Enfin, difficile de ne pas citer le génial “Drip Too Hard”, avant dernier morceau du projet qui est sorti en single le mois dernier. Ce titre représente le mieux leur alchimie sur un morceau très chanté, totalement entêtant et où l’opulence du luxe qu’évoque le duo s’associe à leur vécu très proche de la rue. Une ligne évoque Chanel et les montres Patek pendant que la seconde respire la violence de la street, le tout sur une boucle de guitare signée Turbo qui est parfaitement adaptée à l’ambiance du titre. Dès la première écoute, il était clair que ce titre était spécial et qu’avec lui, Lil Baby et Gunna tenaient un nouveau hit. Cela n’a pas manqué.

Évidemment, pour tous ces bons points distribués, il faut toutefois noter que le projet n’est pas encore exempt de quelques défauts. D’une part certains titres dont “Seals Pills” et “Underdog” se montrent en-deçà du reste du projet, dans le même temps, il est important de noter que lyricalement, le duo a encore de gros progrès à faire pour espérer égaler l’énorme qualité de leurs productions et de leurs interprétations. Et si ce ne sont évidemment pas des rappeurs orientés vers la profondeur lyricale, cela n’empêche que ce sera à terme un critère de progrès pour sortir de grands albums en solo, sous peine de risquer de tourner en rond sur ce format toujours délicat. Mais il n’est pour l’heure pas question de juger trop sévèrement Lil Baby et Gunna sur un critère où ils ont justement progressé depuis un an et qui n’est clairement pas le cœur de leur musique. Il sera toutefois intéressant de voir comment se déroule leur évolution à ce niveau, notamment pour Lil Baby qui montre de belles promesses lyricales par séquence.
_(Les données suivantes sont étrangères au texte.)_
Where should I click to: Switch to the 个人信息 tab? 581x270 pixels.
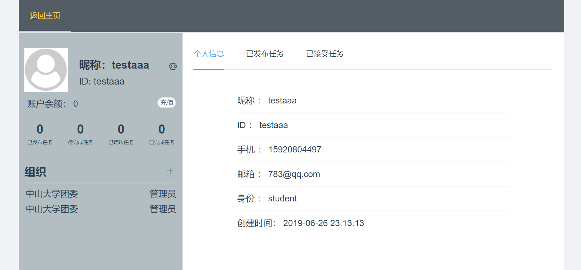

Globalement, il n’y pratiquement que du positif à tirer de ce projet commun s’il est jugé pour ce qu’il est : deux des plus gros potentiels d’Atlanta qui prouvent pourquoi ils sont considérés comme le présent et l’avenir de la trap d’Atlanta. Avec le fun, l’opulence, l’extravagance et parfois le manque de substance que cela entraine. Les projets communs n’étant de plus jamais un exercice facile, à l’image du mitigé Huncho Jack ou du très vite oublié Super Slimey, il est assez impressionnant que Lil Baby et Gunna aient réussi à sortir un projet qui est, et restera, l’un des temps forts de l’année 2018 en matière de trap.